REQUIRED WORK:
Retype every line from the start of the entries below down to the line with "The width and height of the screenshot is (289, 244).", both ends included; skip the pictures.

****************************************

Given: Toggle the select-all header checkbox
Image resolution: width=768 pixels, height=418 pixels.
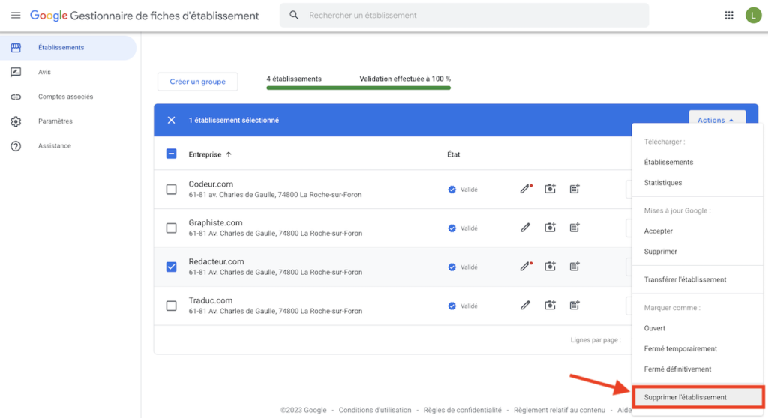Looking at the screenshot, I should tap(171, 154).
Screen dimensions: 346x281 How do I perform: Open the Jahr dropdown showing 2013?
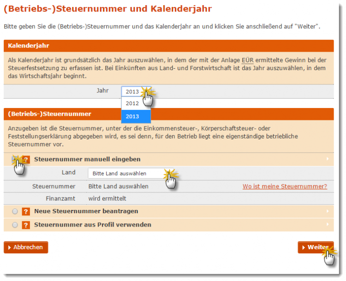[x=135, y=91]
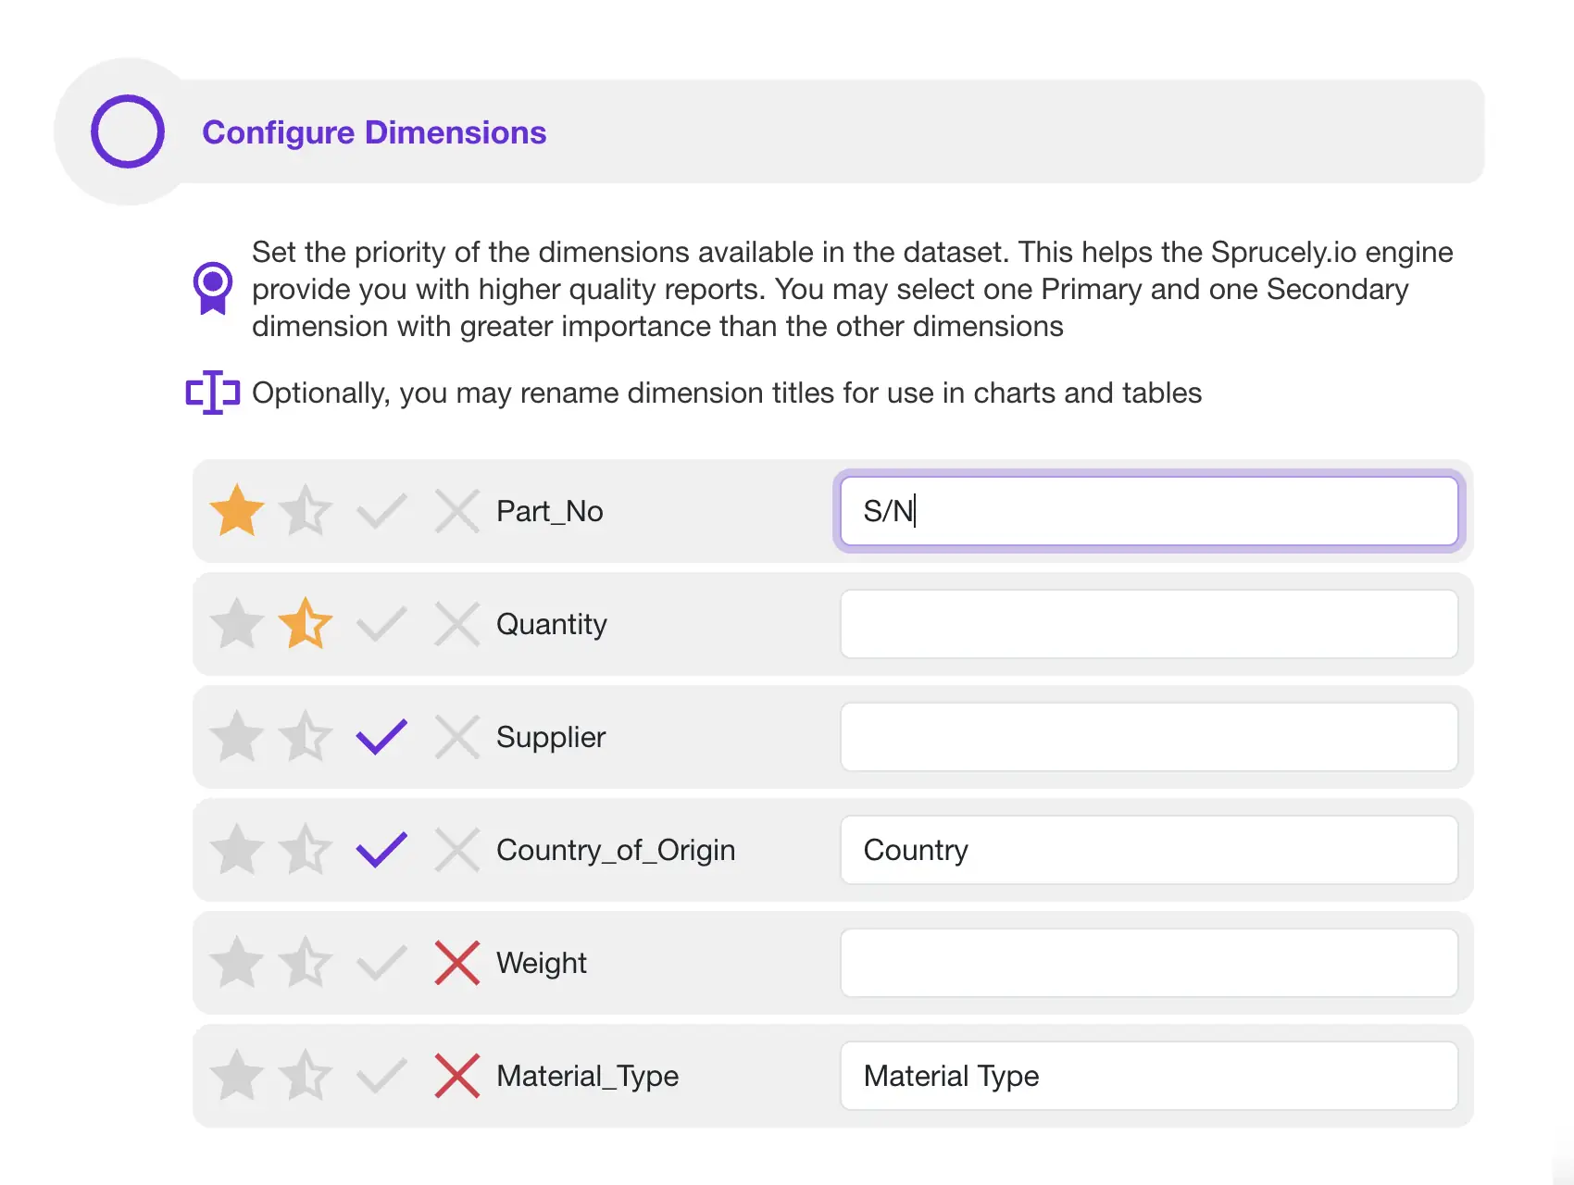Click the rename icon beside the rename tip
The height and width of the screenshot is (1185, 1574).
click(212, 393)
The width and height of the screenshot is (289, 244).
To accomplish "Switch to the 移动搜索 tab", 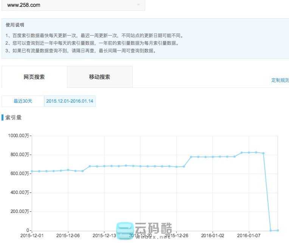I will [x=99, y=77].
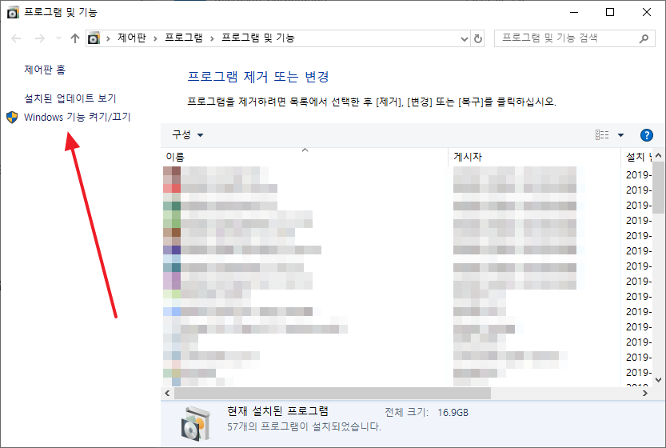Expand the address bar history dropdown
The width and height of the screenshot is (666, 448).
(x=465, y=39)
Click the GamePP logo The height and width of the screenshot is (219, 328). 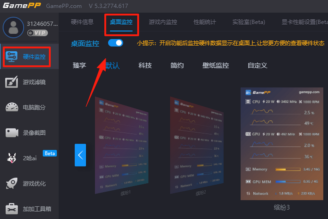22,5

****************************************

RESPONSE AREA:
Given: Toggle the select-all header checkbox
Image resolution: width=768 pixels, height=418 pixels.
Looking at the screenshot, I should tap(171, 154).
Screen dimensions: 346x281 How do I perform: Open the Jahr dropdown showing 2013?
[x=135, y=91]
Click the rename icon beside the rename tip
The height and width of the screenshot is (1185, 1574).
click(212, 393)
The width and height of the screenshot is (289, 244).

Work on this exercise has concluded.